Prof. Dr. Ercan, Safranbolu Belediyesi’nin Karabük’te düzenlediği deprem konulu konferansa katıldı. Konuşmasında Malatya’da meydana gelen son artçı sarsıntıyı hatırlatan Ercan şunları söyledi:
“Malatya’daki deprem artçı bir depremdir. O bölgede kırık araştırması yaptım göremedim. Yüzeylenmemiş bir kırık olabilir ama mutlaka kırmıştır. Kırığın boyu hesaplarımıza göre 3 ya da 4 kilometredir. Artçı depremler daha da büyük olacaktır o bölgede. 6.7’ye varan en az 15-20 artçı deprem gelecek 3-4 ay ya da yıl içerisinde olacaktır. Orta hasarlı yapıları ağır hasarlı hale getirecek, ağır hasarlı yapıları yıkacaktır.

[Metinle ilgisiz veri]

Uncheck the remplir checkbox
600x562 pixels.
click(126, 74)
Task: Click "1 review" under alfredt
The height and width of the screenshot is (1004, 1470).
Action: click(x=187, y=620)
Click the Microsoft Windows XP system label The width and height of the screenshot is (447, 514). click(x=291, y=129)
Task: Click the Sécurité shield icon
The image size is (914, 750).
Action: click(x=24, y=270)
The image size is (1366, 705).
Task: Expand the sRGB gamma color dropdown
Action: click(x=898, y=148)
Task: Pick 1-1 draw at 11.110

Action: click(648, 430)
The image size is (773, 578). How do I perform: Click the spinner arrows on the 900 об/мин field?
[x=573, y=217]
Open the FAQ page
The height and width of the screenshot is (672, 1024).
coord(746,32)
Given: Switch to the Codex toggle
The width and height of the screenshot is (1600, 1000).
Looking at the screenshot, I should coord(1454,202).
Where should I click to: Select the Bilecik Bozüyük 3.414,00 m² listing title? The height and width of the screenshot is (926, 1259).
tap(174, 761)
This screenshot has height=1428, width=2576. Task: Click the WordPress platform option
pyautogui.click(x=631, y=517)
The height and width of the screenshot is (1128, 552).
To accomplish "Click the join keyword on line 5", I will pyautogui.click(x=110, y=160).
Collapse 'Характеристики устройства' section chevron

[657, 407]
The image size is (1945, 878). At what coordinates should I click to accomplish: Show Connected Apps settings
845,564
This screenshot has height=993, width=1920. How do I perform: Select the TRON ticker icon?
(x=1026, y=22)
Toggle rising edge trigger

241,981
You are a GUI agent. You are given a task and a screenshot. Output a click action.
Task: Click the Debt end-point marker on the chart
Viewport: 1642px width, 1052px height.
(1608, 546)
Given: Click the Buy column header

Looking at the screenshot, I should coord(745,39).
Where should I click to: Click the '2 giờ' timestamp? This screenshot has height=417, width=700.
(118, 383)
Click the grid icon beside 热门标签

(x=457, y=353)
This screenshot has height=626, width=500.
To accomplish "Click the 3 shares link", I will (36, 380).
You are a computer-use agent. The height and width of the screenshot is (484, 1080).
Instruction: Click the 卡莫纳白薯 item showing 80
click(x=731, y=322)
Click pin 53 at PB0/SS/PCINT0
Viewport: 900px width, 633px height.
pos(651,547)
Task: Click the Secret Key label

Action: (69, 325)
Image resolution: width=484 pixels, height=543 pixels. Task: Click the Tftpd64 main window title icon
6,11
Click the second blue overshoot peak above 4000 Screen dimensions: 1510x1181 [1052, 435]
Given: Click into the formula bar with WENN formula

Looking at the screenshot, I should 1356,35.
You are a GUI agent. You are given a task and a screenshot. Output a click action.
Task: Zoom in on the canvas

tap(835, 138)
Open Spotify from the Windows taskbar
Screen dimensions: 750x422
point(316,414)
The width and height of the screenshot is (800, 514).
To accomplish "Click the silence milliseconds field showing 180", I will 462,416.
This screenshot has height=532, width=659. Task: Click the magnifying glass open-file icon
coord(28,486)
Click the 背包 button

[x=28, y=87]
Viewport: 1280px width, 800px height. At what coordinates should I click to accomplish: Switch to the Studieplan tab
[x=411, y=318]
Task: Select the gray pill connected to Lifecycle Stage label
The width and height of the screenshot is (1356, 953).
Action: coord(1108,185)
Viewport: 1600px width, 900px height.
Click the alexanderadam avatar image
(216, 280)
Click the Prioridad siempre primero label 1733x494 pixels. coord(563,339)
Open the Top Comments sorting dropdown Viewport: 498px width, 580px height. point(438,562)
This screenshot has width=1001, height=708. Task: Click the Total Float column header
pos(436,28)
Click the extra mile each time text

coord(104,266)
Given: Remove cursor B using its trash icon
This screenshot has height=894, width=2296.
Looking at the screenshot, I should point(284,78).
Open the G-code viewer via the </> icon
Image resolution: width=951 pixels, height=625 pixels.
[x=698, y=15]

“SIKINTIMIZ İYİCE KATLANDI”
Orada yapılacak iş bana göre, göçüntüleri kaldırmadan önce orta hasarlı ve ağır hasarlı yapıları yıkmak gerekir. Çünkü geçenlerde olan 6.4’lük depremde bir kişi öldü 100 kişi yaralandı. Biz el ele vererek, ülkenin zaten ekonomisi kötüydü, zaten biz geçim sıkıntısı çekiyorduk. Şimdi sıkıntımız iyice katlandı. Böyle bir durumda çaresiz ve umutsuz olarak durmak yenilmek olur. Bilim adamları, sosyolog ve psikologlarla birlikte çareler üretmemiz gerekiyor. Şu anda Türkiye’de herkesin psikolojisi çok bozuk. Bazen duygularıma yeniliyorum başlıyorum ağlamaya. Biz odun değiliz, duygusal bir yaratığız, biz insanız.
“SİYASETÇİ DEĞİLİM”
Ben bir siyasetçi değilim devleti de ben yönetmiyorum ama bir yurttaş Övgün Ahmet Ercan olarak bizim derhal üretimi artırmamız gerekiyor. Tekrar fabrikaları açmak, sahip olmak, maden yataklarımızı kendimiz üretmek, para kazanmamız gerekiyor. O evleri tekrar nasıl yapacaksın? Para kazanmamız gerekiyor. Para kazanmak için de bir şeyler üretip satmamız gerekiyor. Orada belli olmayan ne kadar koyun ne kadar keçi, ne kadar inek kaybedildi? Bunları daha bilmiyoruz. Devleti yöneten kişi olsam kayıplara bakmaksızın orada köylünün her birine 10’ar tane inek veririm çünkü eğer süt üretemezlerse, şu an sütün litresi 25 lira, belki sütün litresini çok yakın bir zamanda 50-60 liraya alacağız. 1 kilogram yoğurdu belki 80 liraya yiyeceğiz. Domatesi şu anda 20 liraya alıyorsak belki 40-50 liraya alacağız. Bu gelecek 5-6 ay içerisinde büyüyerek katlanacak.
Ben ekonomist de değilim ama bunları görmek için ekonomist ve ziraat mühendisi olmaya gerek yok. Bizim yapmamız gereken orada göçü durdurmak. Şu ana kadar yaklaşık 2 milyon kişi bu bölgeden göçtü. O bölgenin nüfusu 13 buçuk milyon. 2 milyonu göçtü söylediklerine göre şu an bölgenin nüfusu 9 buçuk milyon. Bu göçün hemen durması gerekiyor. Anadolu’nun bir tarım belleği var. Eğer çiftçi, ekici oradan göçerse tarlaları kim ekecek, kim biçecek? Türkiye’nin duyarlı bir bölgesi orası. Bir sürü sığınmacı var. Onlar göçerse onların yerlerine onlar yerleşecek. Türkiye’de Hatay, Kilis Gaziantep, Şanlıurfa buralar duyarlı yerler. İşimiz hiç kolay değil.”